The International Energy Agency (IEA) has said that, major efforts to develop and deploy clean energy technologies worldwide is urgently needed to meet international energy and climate goals, particularly in order to reduce carbon emissions from areas beyond the power sector such as transport, buildings and industry.
The Agency in a report said that, with global carbon emissions at unacceptably high levels, structural changes to the energy system are required to achieve the rapid and lasting decline in emissions called for by the world’s shared climate targets.
According to the report, it finds that, transitioning just the power sector to clean energy would get the world only one-third of the way to net-zero emissions.
“Completing the journey will require devoting far more attention to the transport, industry and buildings sectors, which today account for about 55% of carbon emissions from the energy system. Much greater use of electricity in these sectors, for powering electric vehicles, recycling metals, heating buildings and many other tasks, can make the single largest contribution to reaching net-zero emissions, although many more technologies will be needed.”

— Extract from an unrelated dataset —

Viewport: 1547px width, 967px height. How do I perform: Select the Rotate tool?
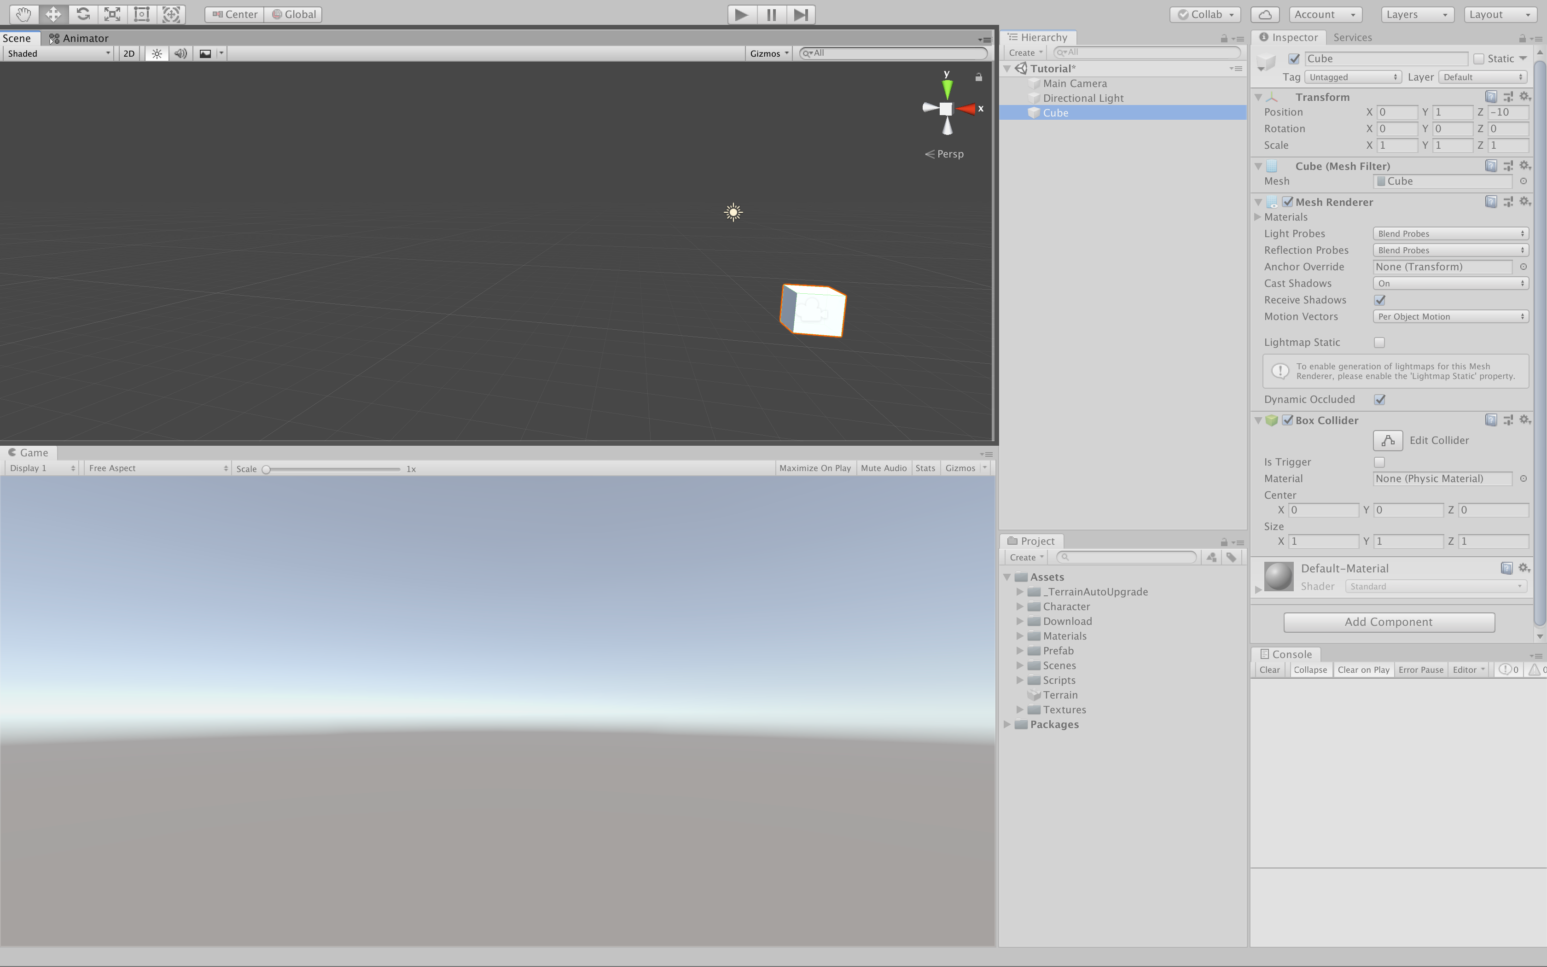point(83,14)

The report also revealed that, the power sector and heavy industry sectors together account for about 60% of emissions today from existing energy infrastructure adding that, the share will climb to nearly 100% in 2050 if no action is taken to manage the existing assets’ emissions, underscoring the need for the rapid development of technologies such as hydrogen and carbon capture.
It also said that, ensuring that new clean energy technologies are available in time for key investment decisions will be critical.

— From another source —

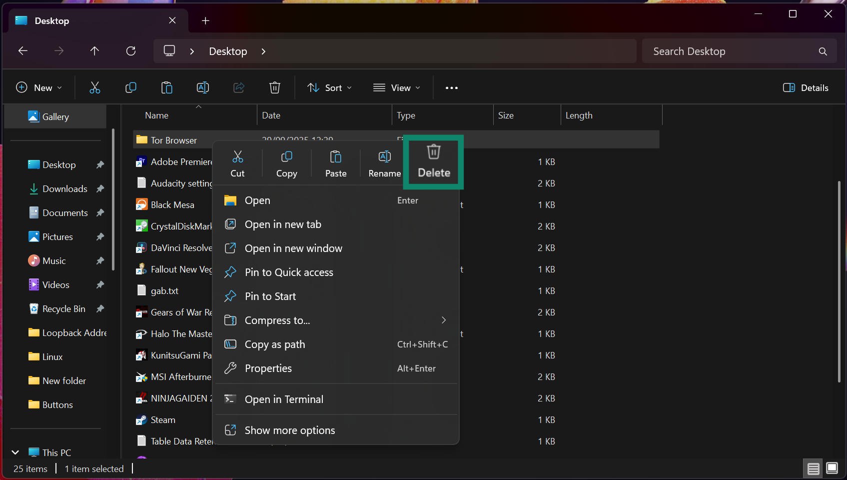Toggle the Details pane

(805, 88)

“In heavy industries, for example, strategically timed investments could help avoid around 40% of cumulative emissions from existing infrastructure in these sectors. Accelerated innovation is crucial for this and for scaling up the clean energy technologies needed across the energy system.”
Hydrogen is expected to play a large and varied role in helping the world reach net-zero emissions by forming a bridge between the power sector and industries where the direct use of electricity would be challenging, such as steel and shipping.
The report further noted that, Governments need to play an outsized role in accelerating clean energy transitions towards meeting international goals adding that, economic stimulus measures in response to the Covid-19 crisis offer a key opportunity to take urgent action that could boost the economy while supporting clean energy and climate goals.
Commenting on the report, IEA Executive Director, Dr. Faith Birol said
“Despite the difficulties caused by the Covid-19 crisis, several recent developments give us grounds for increasing optimism about the world’s ability to accelerate clean energy transitions and reach its energy and climate goals. Still, major issues remain.
“Solar is leading renewables to new heights in markets across the globe, ultralow interest rates can help finance a growing number of clean energy projects, more governments and companies are throwing their weight behind these critical technologies, and all-important energy innovation may be about to take off. However, we need even more countries and businesses to get on board, we need to redouble efforts to bring energy access to all those who currently lack it, and we need to tackle emissions from the vast amounts of existing energy infrastructure in use worldwide that threaten to put our shared goals out of reach.”